🤖 AI Summary
Large language models (LLMs) exhibit unreliable performance in detecting mathematical reasoning errors, and existing prompting methods suffer from poor generalization. Method: We propose Pedagogical Chain-of-Thought (PedCoT), the first zero-shot error detection framework that systematically integrates Bloom’s Taxonomy into prompt engineering. PedCoT employs an educationally grounded prompt structure, a two-stage interactive mechanism, and embodied reasoning guidance—requiring neither fine-tuning nor exemplars—to elicit fine-grained identification of logical fallacies, computational deviations, and other errors within reasoning chains. Contribution/Results: Evaluated on multi-difficulty mathematical benchmarks—including MATH and GSM-Hard—PedCoT significantly outperforms strong baselines such as Chain-of-Thought and Self-Consistency, achieving absolute improvements of 12.6–23.4% in error identification accuracy.
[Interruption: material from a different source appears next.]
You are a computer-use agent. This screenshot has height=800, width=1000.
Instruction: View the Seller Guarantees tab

This establishes a robust foundation for automated mathematical assessment and self-correction.
📝 Abstract
Self-correction is emerging as a promising approach to mitigate the issue of hallucination in Large Language Models (LLMs). To facilitate effective self-correction, recent research has proposed mistake detection as its initial step. However, current literature suggests that LLMs often struggle with reliably identifying reasoning mistakes when using simplistic prompting strategies. To address this challenge, we introduce a unique prompting strategy, termed the Pedagogical Chain-of-Thought (PedCoT), which is specifically designed to guide the identification of reasoning mistakes, particularly mathematical reasoning mistakes. PedCoT consists of pedagogical principles for prompts (PPP) design, two-stage interaction process (TIP) and grounded PedCoT prompts, all inspired by the educational theory of the Bloom Cognitive Model (BCM). We evaluate our approach on two public datasets featuring math problems of varying difficulty levels. The experiments demonstrate that our zero-shot prompting strategy significantly outperforms strong baselines. The proposed method can achieve the goal of reliable mathematical mistake identification and provide a foundation for automatic math answer grading. The results underscore the significance of educational theory, serving as domain knowledge, in guiding prompting strategy design for addressing challenging tasks with LLMs effectively.